Return, from the data that follows, each line that holds the word "icon".

-------- Material supplied --------

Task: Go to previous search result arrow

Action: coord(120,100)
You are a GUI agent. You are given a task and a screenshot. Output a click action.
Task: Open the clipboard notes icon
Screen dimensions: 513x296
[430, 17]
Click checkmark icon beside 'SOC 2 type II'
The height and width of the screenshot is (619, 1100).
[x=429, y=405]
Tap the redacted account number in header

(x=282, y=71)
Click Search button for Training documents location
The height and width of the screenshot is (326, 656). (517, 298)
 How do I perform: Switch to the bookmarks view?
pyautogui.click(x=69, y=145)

--------

Your solution:
Task: Open the clipboard notes icon
Click checkmark icon beside 'SOC 2 type II'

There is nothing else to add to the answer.